You are probably aware of the fact Microsoft issued an out-of-band emergency patch Wednesday for a zero-day Internet Explorer vulnerability that has opened the door for hackers to install malware on susceptible computers without any user intervention.

"At this time, we are aware only of attacks that attempt to use this vulnerability against Windows Internet Explorer 7," said Christopher Budd, Microsoft security response communications lead, in an e-mailed statement. "Our investigation of these attacks so far has verified that they are not successful against customers who have applied the security update.”

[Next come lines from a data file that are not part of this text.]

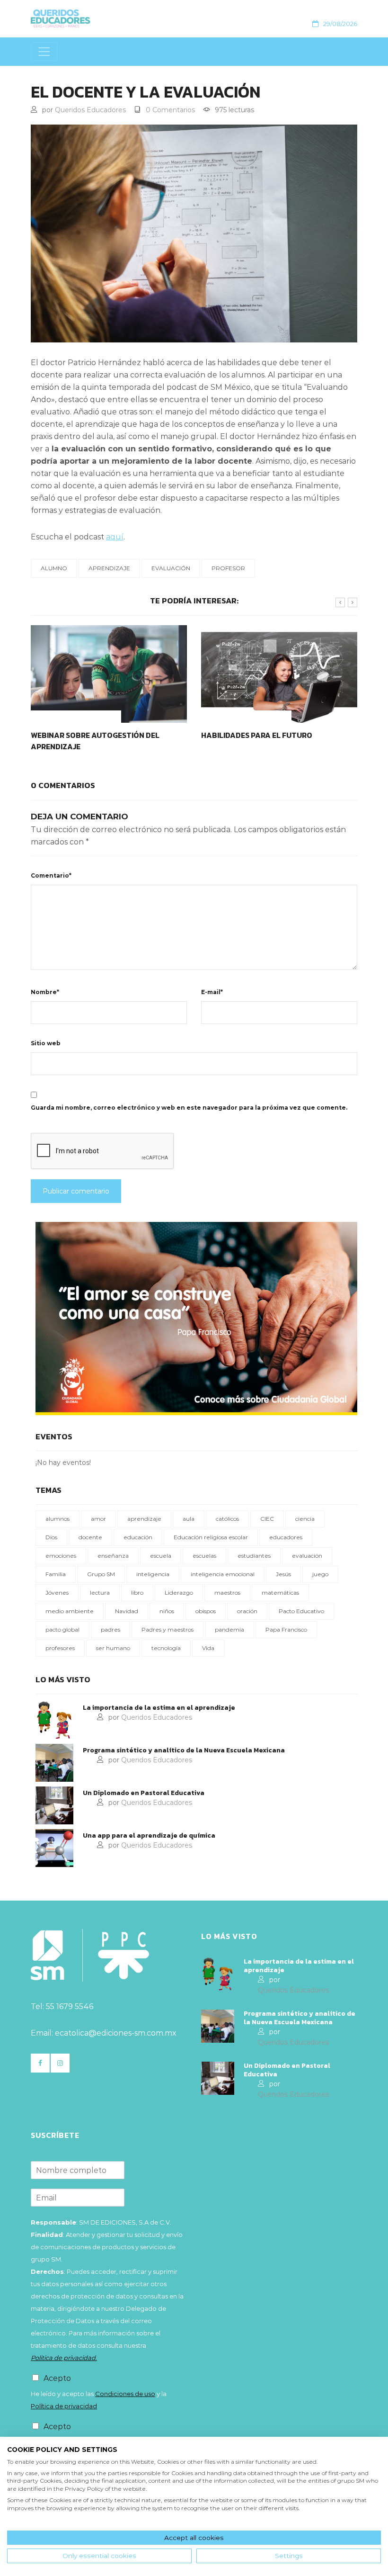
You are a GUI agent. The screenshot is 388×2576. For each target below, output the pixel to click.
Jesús (283, 1574)
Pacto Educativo (301, 1611)
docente (90, 1537)
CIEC (267, 1518)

This zero-day exploit has been in circulation since the first week of December and potentially could have infected a wide swath of users. The vulnerability can be exploited through JavaScript code posted on malicious Web sites. Internet Explorer users may be redirected to these sites through hacked legitimate sites. If the malicious code is successful, it silently downloads malware onto the victim's computer.

The vulnerability could allow remote code execution if a user views a specially crafted Web page using Internet Explorer. Users whose accounts are configured to have fewer user rights on the system could be less impacted than users who operate with administrative user rights. This security update is rated Critical for Internet Explorer 5.01, Internet Explorer 6, Internet Explorer 6 Service Pack 1, and Internet Explorer 7.

The last such out-of-band patch, Microsoft Security Bulletin MS08-067, was released on Oct. 23. It addressed vulnerability in Windows Server service that affected all currently supported versions of Windows. That vulnerability allowed an attacker to take over affected computers remotely. Moreover the vulnerabilities are found in not only IE 7, Microsoft's latest browser, but also Internet Explorer 5.01, Internet Explorer 6, and Internet Explorer 6 Service Pack 1.